I am obsessed with vintage cookbooks-- mostly ones from the '50s, '60s, and '70s, although I'm excited when I can find older ones and sometimes intrigued by newer ones too. I have bookshelves full of old cookbooks in my living room and dining rooms. I have piles of them-- tiny islands of cookbooks-- scattered across my office floor. I usually have to move cookbooks off the couch if I happen to have a visitor. I don't have enough books yet, but I fully expect to amass enough for my body to one day be found crushed under a stack of cookbooks that shifted unexpectedly. We all have dreams.

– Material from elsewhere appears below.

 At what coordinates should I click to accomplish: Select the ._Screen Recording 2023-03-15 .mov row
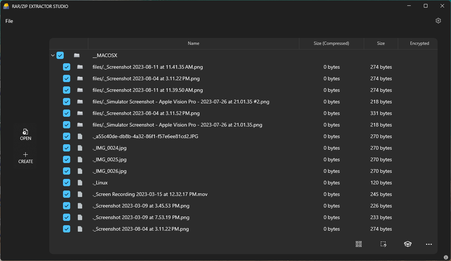tap(150, 194)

Old cookbooks fascinate me for so many reasons. I love finding the spattered pages or notes in the margins ("This is a good one!" or "Needs more cream soup") that indicate someone actually made a recipe. I love the ways the notes at the beginnings of chapters or recipes suggest the era's social expectations. (So many recipes are labeled as being approved by husbands and/or children! And I always thought husbands and children could be sustained by the same foods as anyone else...) And I really, really love searching for the most disgusting recipes I can find. Who can resist stopping to look at a wreck?

I feel a bit selfish keeping these wonders to myself, so I'm creating a space where I hope I can share them with you too. Since it's my favorite category, I will start with one of the most disgusting recipes I've ever found: Summer Salad Pie from Betty Crocker's Dinner in a Dish Cookbook (copyright 1965, but my copy is from the fourth printing in 1970).



I have to admit, the cheese pie shell sounds pretty good. Filling it with lemon gelatin, tomato sauce, vinegar, celery, onions, and olives does not sound the least bit appealing to me, but anyone who reads many vintage recipe books knows that just about everything imaginable had been suggested as an addition to gelatin at one time or another. Cookbooks would have you believe that people in the '50s and '60s were as obsessed with gelatin as I am with cookbooks.

If a lemon/tomato Jello pie isn't disgusting enough, though, there is still the topper: tuna salad! Again, I have to admit that I hate tuna salad anyway, but I have a hard time believing even those who like it really want to eat it on top of gelatin in a pie crust that is probably rapidly getting soggy.

The Mid-Century Menu bloggers were brave/ foolhardy enough to try this recipe. Go here to see their take on it.


The picture gets me, too. I can almost talk myself into thinking it looks good if I imagine the gelatin layer is chocolate and the topping is some kind of minty concoction, but then the cherry tomato "flowers" ruin the effect. I start imagining the pie is some kind of a primeval swamp and the cherry tomatoes are weird, carnivorous plants ready to swallow anyone unfortunate enough to wade in.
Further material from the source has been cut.